WHAT TO DO →
From the entries below, write out exactly the lines between the line holding "Where should I click to: Select" and the line holding "1109x624 pixels. Task: Split", inclusive, excluding any pictures.

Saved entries
+---+
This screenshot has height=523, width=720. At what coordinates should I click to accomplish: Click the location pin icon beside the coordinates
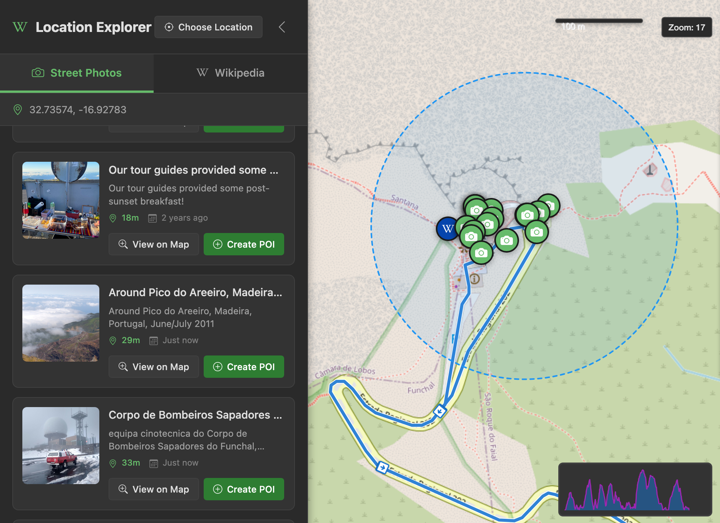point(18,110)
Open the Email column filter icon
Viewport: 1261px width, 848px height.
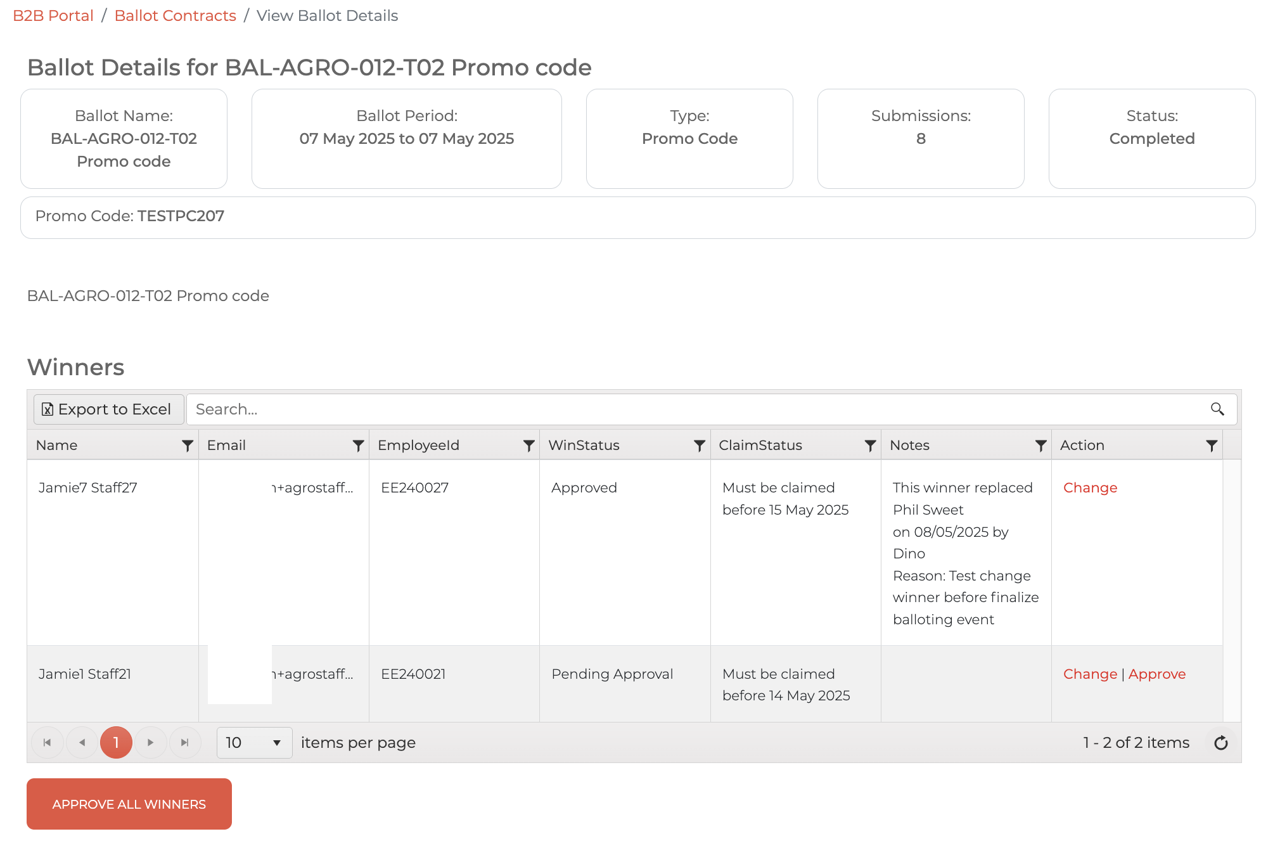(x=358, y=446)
+---+
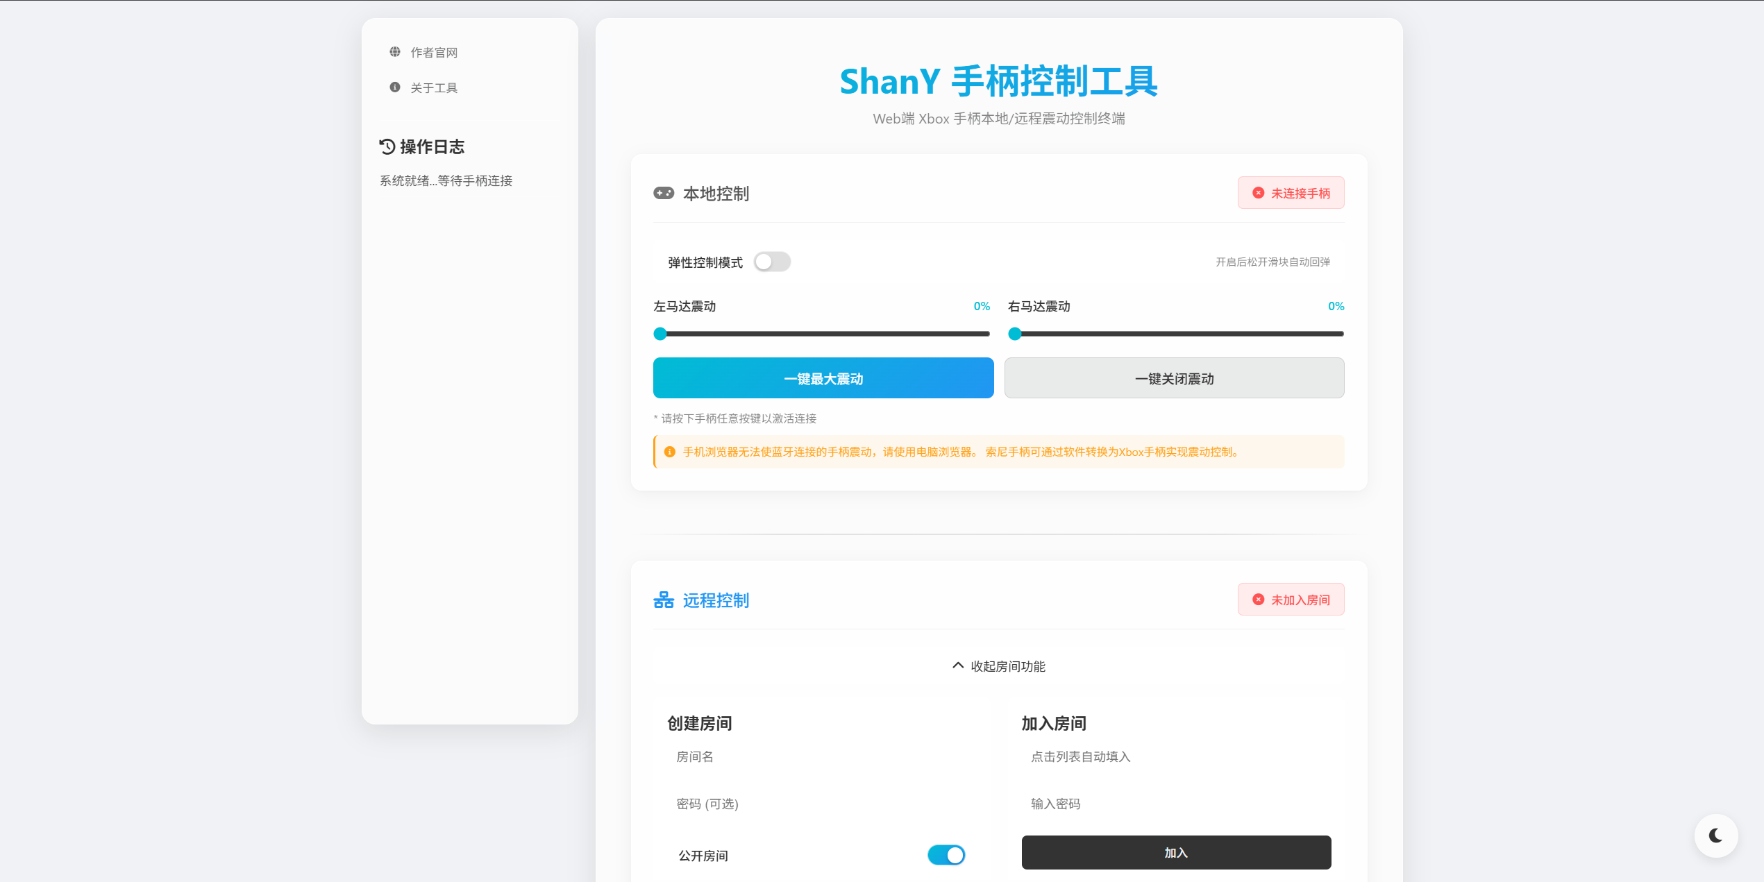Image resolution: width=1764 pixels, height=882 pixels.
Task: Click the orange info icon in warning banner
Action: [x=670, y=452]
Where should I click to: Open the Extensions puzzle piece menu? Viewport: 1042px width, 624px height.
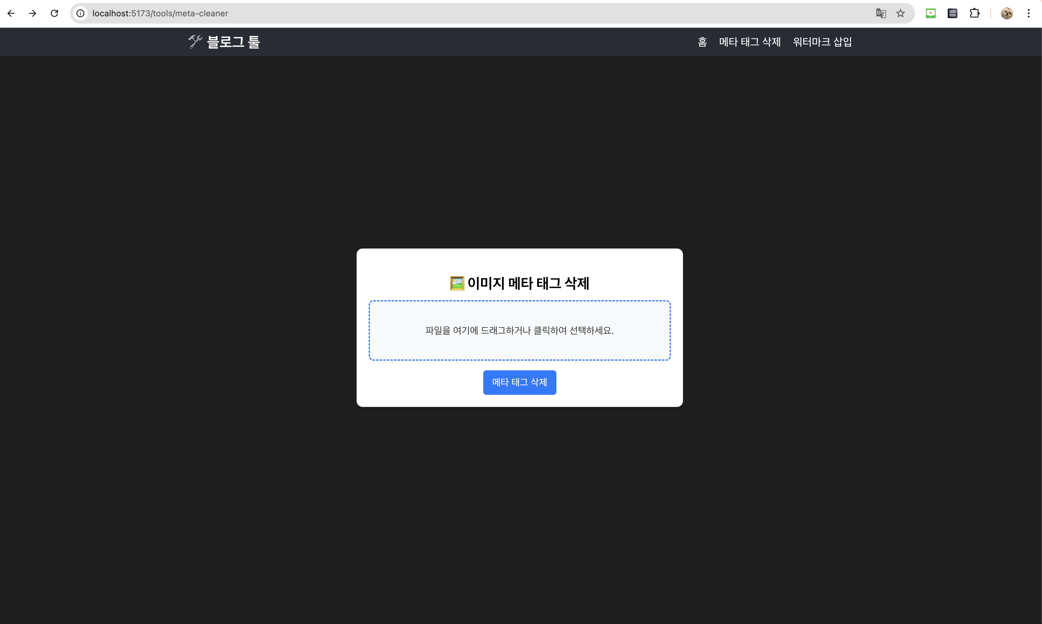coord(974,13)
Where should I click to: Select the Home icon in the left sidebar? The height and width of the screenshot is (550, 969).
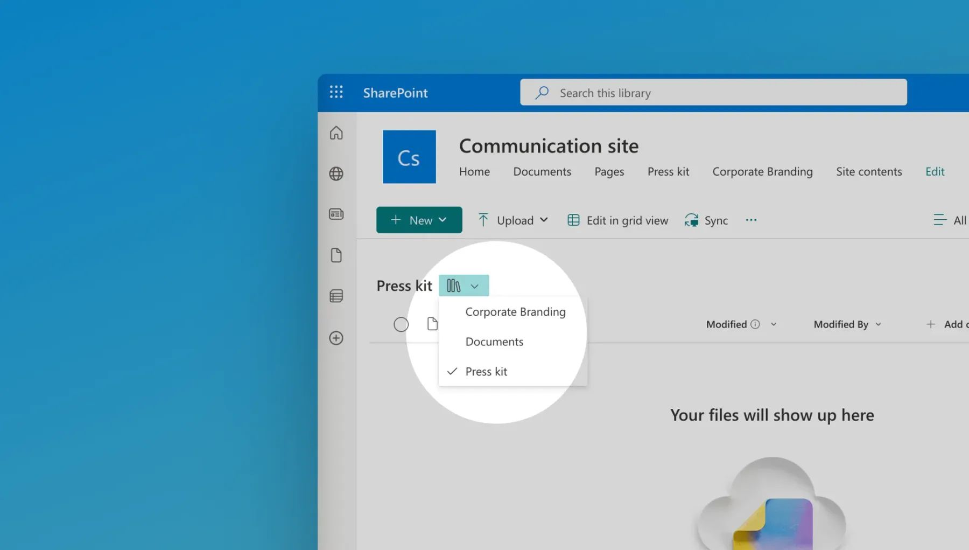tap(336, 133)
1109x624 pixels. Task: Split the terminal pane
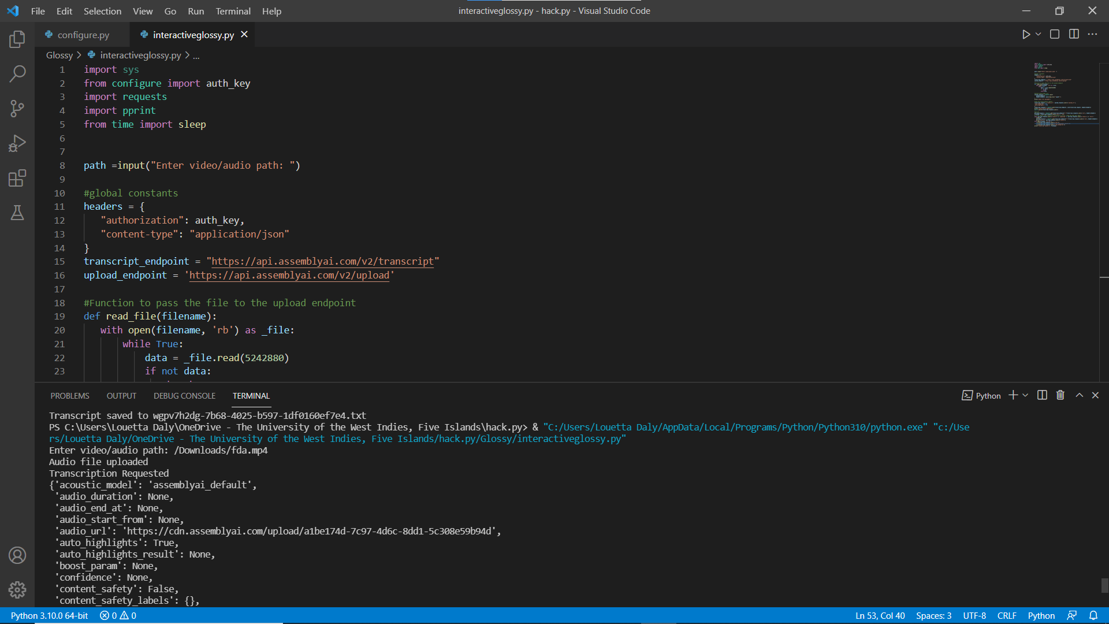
+---+
RESPONSE FOR THIS EXERCISE →
Where should I click to: Select the Home icon in the left sidebar? The height and width of the screenshot is (550, 969).
tap(336, 133)
1109x624 pixels. Task: Split the terminal pane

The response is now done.